在这里，可以设置通过认证的工作站拥有全面的网络接入权限

一旦，策略成为微软网络访问保护解决方案中的核心组成部分，我们就需要对动态主机配置协议服务器进行设置，确定其在所有的范围内都有效。图G显示的是如何对动态主机配置协议服务器进行设置。

图G

动态主机配置协议服务器如何按照要求分配网络地址

我们还需要在动态主机配置协议服务器为那些未通过认证但可以访问隔离网络的系统设定权限。它们需要一个DNS服务器和DNS名称，以便访问隔离网络。Windows Server 2008的动态主机配置协议服务将提供一个所谓的“默认网络访问保护等级”，以便微软网络访问保护解决方案对使用动态主机配置协议服务的不同网络进行管理。
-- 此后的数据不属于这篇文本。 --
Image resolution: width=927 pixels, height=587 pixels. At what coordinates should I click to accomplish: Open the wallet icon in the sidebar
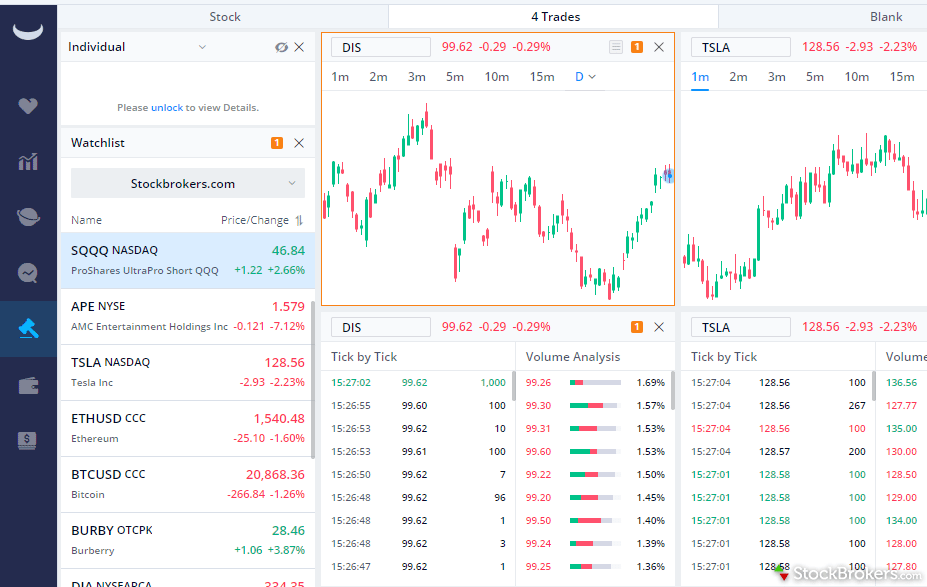(x=27, y=385)
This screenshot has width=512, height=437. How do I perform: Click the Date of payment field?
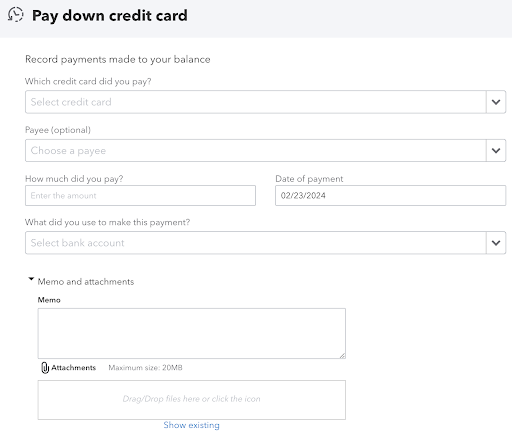coord(390,196)
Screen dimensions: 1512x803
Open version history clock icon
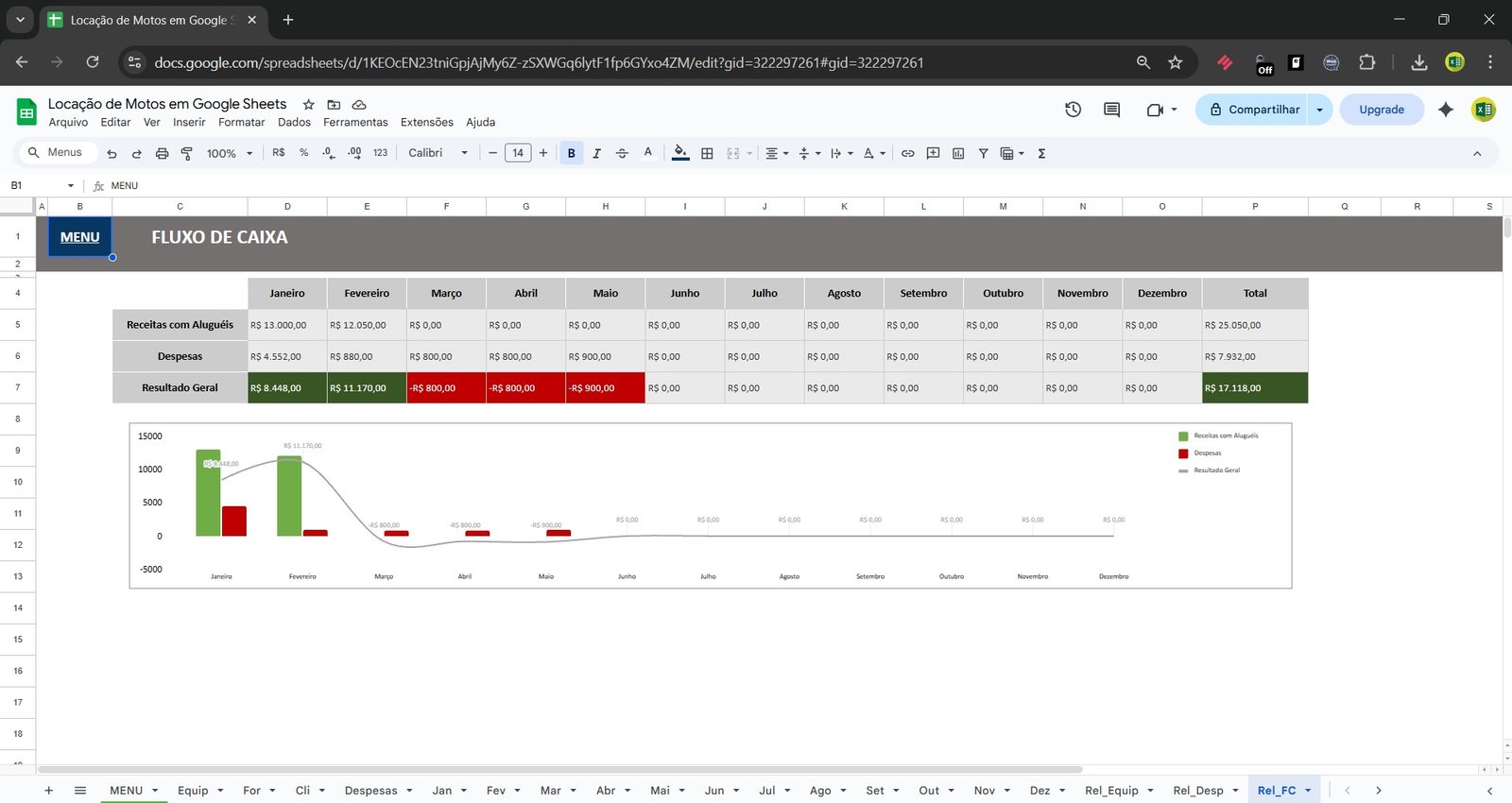coord(1073,110)
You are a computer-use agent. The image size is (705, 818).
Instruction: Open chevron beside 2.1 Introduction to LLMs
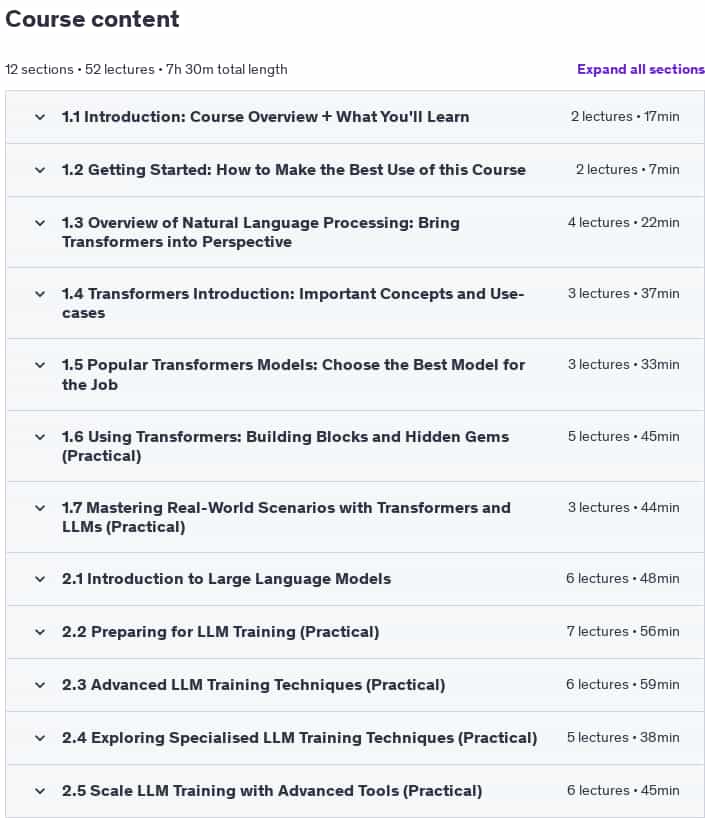pyautogui.click(x=40, y=579)
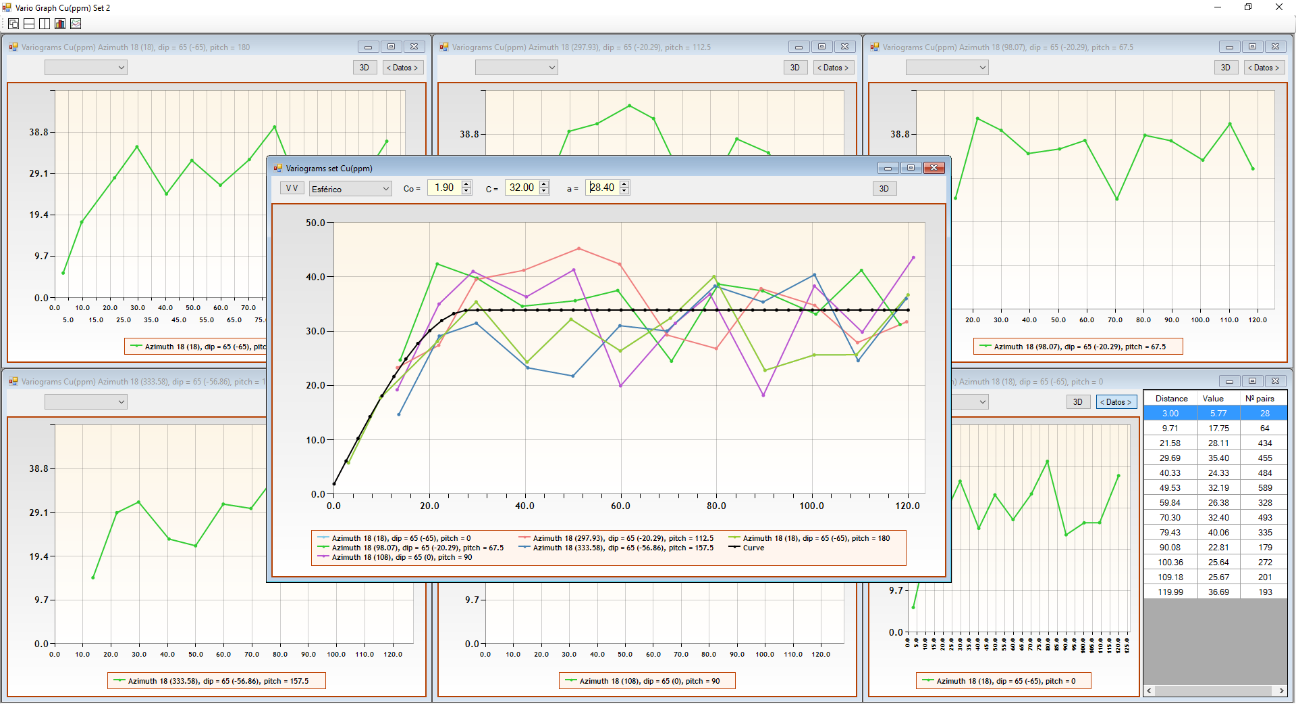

具体情况可以看图H。

图H

基于微软网络访问保护解决方案可以对其它网络服务进行配置

基于这一点，WS2K8服务器上的动态主机配置协议服务将实施微软网络访问保护解决方案，所有申请网络地址的系统将必须首先通过认证（默认没有安装Windows Vista企业版）。

启用Windows Vista安全中心
启用动态主机配置协议的强制客户端
启用网络访问保护代理服务
禁用外部的IPv6网络和共享中心

只有SP3发布的话，Windows XP客户端才可以支持微软网络访问保护解决方案。其它的客户端还包括Windows 2000、NT和非Windows系统，它们不能在微软网络访问保护解决方案支持的网络中使用。

设置完成后，Vista客户端可以从微软网络访问保护解决方案启用的动态主机配置协议服务器上获得网络地址。相关的网络安全策略也在客户端上强制开始执行。

作者提示
在实际环境中，不要实行上面的步骤；大部分情况下，不论通过与否，客户端都无法获得网络地址。如果设备不支持网络访问保护功能的话，也不会获得网络地址。

微软网络访问保护解决方案的题外话
这个例子只是从Windows Server 2008的角度对微软网络访问保护解决方案进行一个概略的介绍。尽管仍处于测试阶段，但Windows Server 2008已经拥有了大量的可用资源，其中包括了与微软网络访问保护解决方案配置相关的基本验证和网络流量类详细的技术资料。